The author aptly points out that food is a global commodity, many products are traded globally, nations are linked inextricably and ‘virtually no one is free from… western profligacy’. Hunger in parts of the world is linked directly to excess in the West, he says, while asserting that it is no longer ‘morally tenable’ for rich nations to deplete resources, harm the environment, and deprive others of food. Several other issues are tackled here—grains diverted for biofuel production, the logic of use-by/sell-by dates, landfill issues, legislation, agricultural land-leasing by rich nations, logic of surplus… Food shortages have caused revolutions, the author reminds us—from France of 1789 to Haiti in 2008. An indictment of Western ways, we are reminded of the growing demand for processed food in India and China, the increase in meat consumption, and how despite our traditional frugal ways the lack of infrastructure results in wastage, exemplified by startling losses of grain due to poor storage, lack of adequate transportation facilities, and inefficient public distribution systems.
Michael Pollan’s Food Rules, following up on his critically acclaimed An Omnivore’s Dilemma, is a slim, practical guide to healthy, conscionable eating.

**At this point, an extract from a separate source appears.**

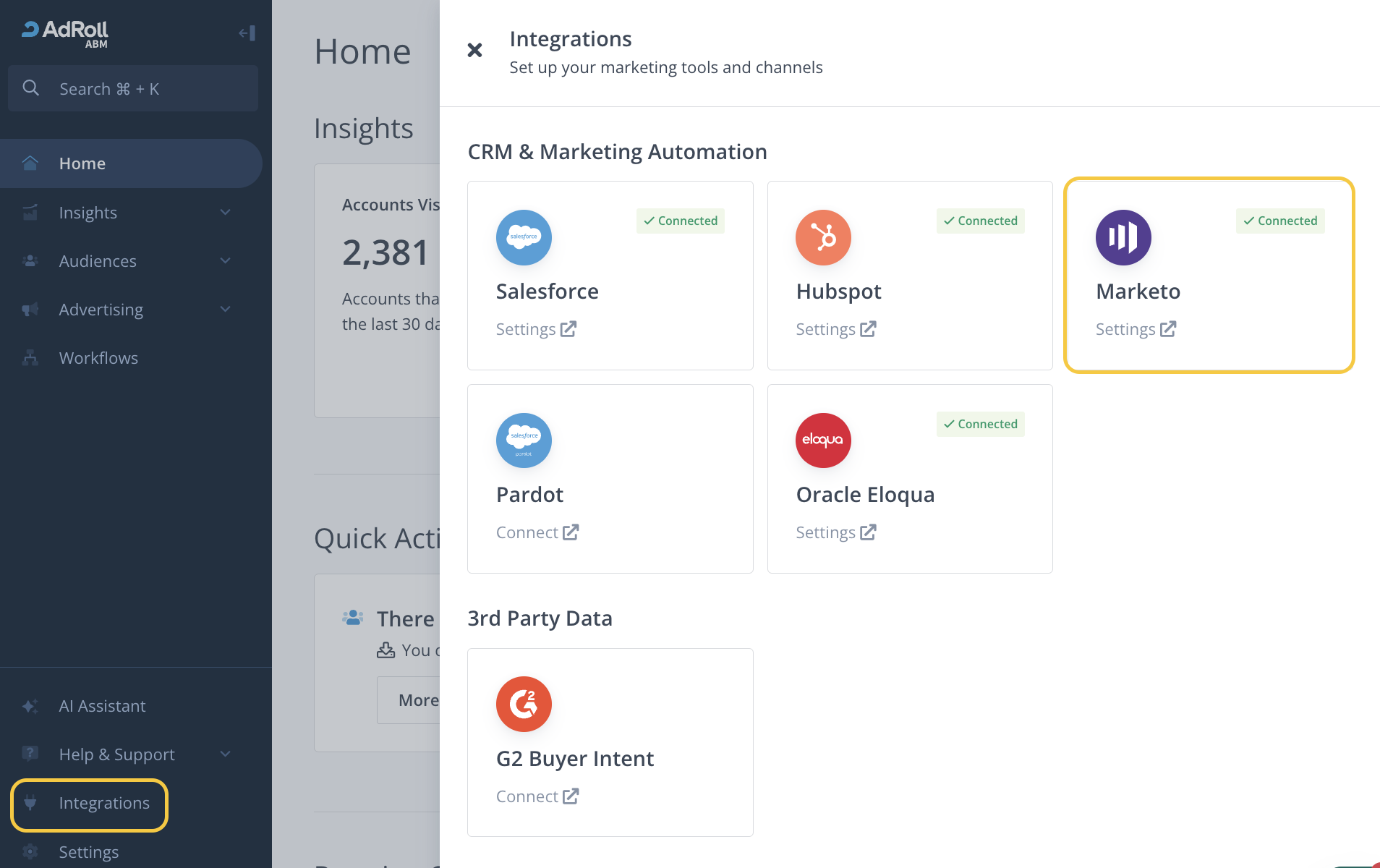Open Marketo Settings link
1380x868 pixels.
pyautogui.click(x=1136, y=329)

It is also a myth buster, revealing simple facts and clearing the air about others held to be facts. Divided into three sections, the author urges us in each to ‘eat food’, eat ‘mostly plants’ and eat ‘not too much’. Given the profusion of nutritional advice in the mass media, diets, supplements, ‘health foods’, and terms such as omega 3 fatty acids, antioxidants, saturated fat and gluten being bandied about freely, Pollan sets out to simplify matters, primarily for himself, and consequently, in the form of this book, for readers. He asserts two ‘indisputable facts’ at the outset—populations eating predominantly Western diets (high levels of fat and sugar, lots of processed meat, refined grains) are prone to a wide range of diseases, whereas those who predominantly live on traditional diets generally do not suffer these chronic diseases.

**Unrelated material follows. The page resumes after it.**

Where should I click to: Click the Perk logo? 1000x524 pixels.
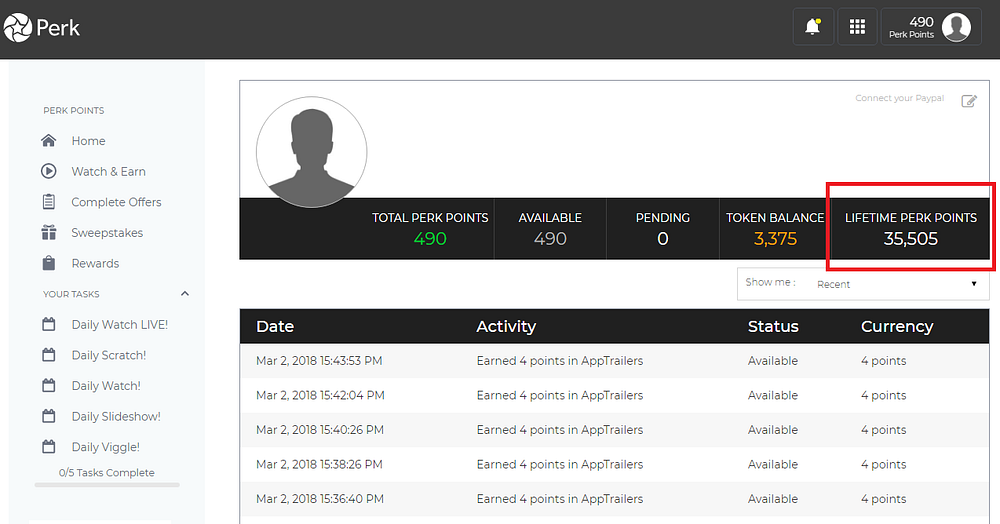click(42, 28)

The author offers us 64 pithy rules in the quest for healthy and ‘ethical’ food choices. Number 1 is the elementary ‘Eat Food’, given that a lot of manufactured food-like stuff or processed food is hardly ‘food’ at all. No 11, intuitive knowledge which we often choose to ignore: ‘Avoid food you see advertised on television’. Number 23 is ‘Treat meat like a flavouring or special occasion food’, and number 49 is ‘Eat slowly’.

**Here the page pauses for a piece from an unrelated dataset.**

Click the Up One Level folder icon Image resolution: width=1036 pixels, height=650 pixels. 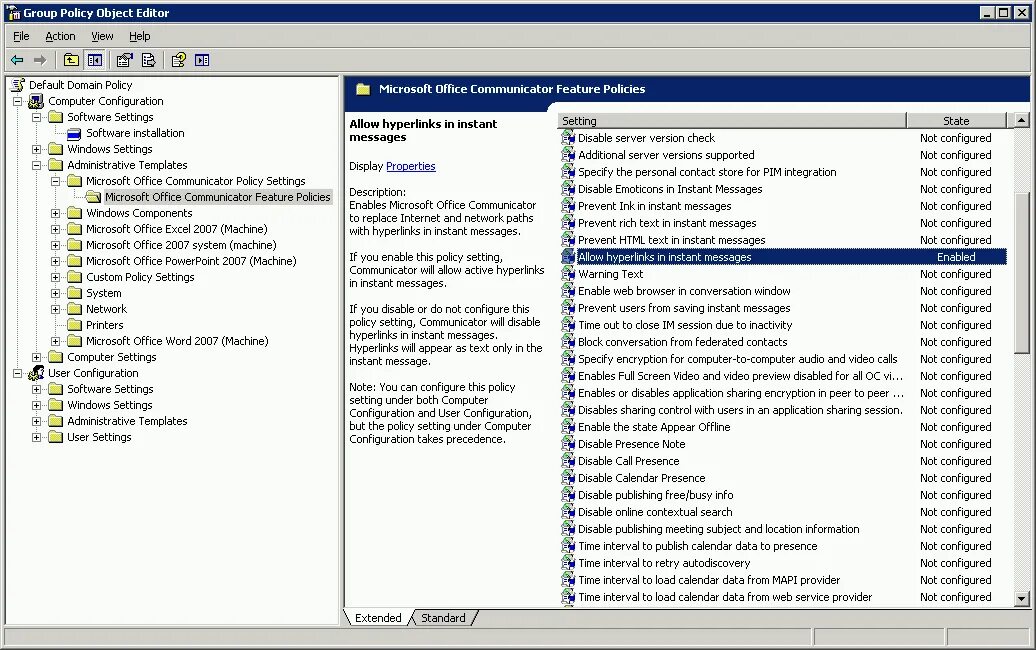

From Gandhi, the philosopher Peter Singer to writer JM Coetzee, many have spoken and written about food and ethics, for there are profound implications to how we produce, consume, trade and imagine food. Food ethics are complex, to say the least, and are connected to personal narratives, social and cultural histories and economic progress. But the notion that modern industrial food production is inhumane, unhealthy and ultimately untenable is gaining greater credence. Given the Western experience (where national nutritional policies have been influenced by the food industry), how do we, as a nation, safeguard ourselves whilst still pursuing economic prosperity? Can we? Or do we too wish for supermarkets of ‘infinite abundance’?